▶ Source extract:

+===+

Advertisement

PLO Official Distances Self From Arafat Declaration

Share
Times Staff Writer

A member of the Executive Committee of the Palestine Liberation Organization was quoted Monday as having dismissed PLO leader Yasser Arafat’s statements renouncing terrorism as an expression of Arafat’s personal opinion.

The statement was made by Mustafa Zabri, a member of the Popular Front for the Liberation of Palestine, a hard-line Marxist group based in Damascus, Syria. Zabri is one of 15 members of the PLO’s Executive Committee, which is responsible for running the organization.

According to news agency accounts, Zabri issued a statement in which he said Arafat’s statement last week at a news conference in Geneva renouncing terrorism was “incompatible with the resolutions of the latest Palestine National Council meeting,” which was held in Algiers in November.

Advertisement

The council is the Palestinians’ so-called parliament-in-exile and decides policy for the PLO, which is an umbrella group composed of diverse Palestinian organizations and guerrilla groups.

+===+

▶ Task details: Quote, without any change, the stretch of the news report on the PLO official from "The statement was" through "and guerrilla groups.".

▶ Source material:
+===+

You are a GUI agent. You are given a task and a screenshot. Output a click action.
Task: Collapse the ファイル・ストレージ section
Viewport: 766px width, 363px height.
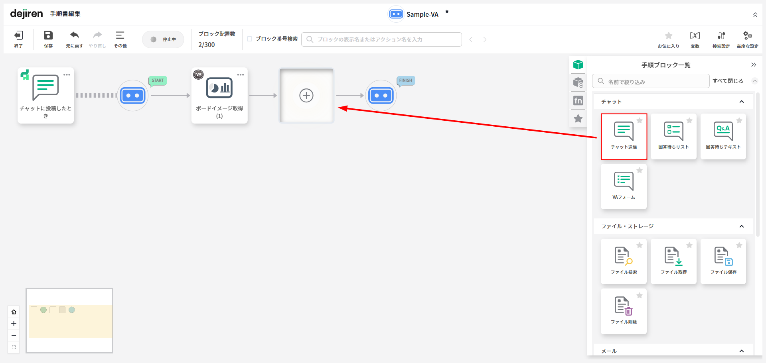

+===+

▶ Solution for this exercise:
The statement was made by Mustafa Zabri, a member of the Popular Front for the Liberation of Palestine, a hard-line Marxist group based in Damascus, Syria. Zabri is one of 15 members of the PLO’s Executive Committee, which is responsible for running the organization.

According to news agency accounts, Zabri issued a statement in which he said Arafat’s statement last week at a news conference in Geneva renouncing terrorism was “incompatible with the resolutions of the latest Palestine National Council meeting,” which was held in Algiers in November.

Advertisement

The council is the Palestinians’ so-called parliament-in-exile and decides policy for the PLO, which is an umbrella group composed of diverse Palestinian organizations and guerrilla groups.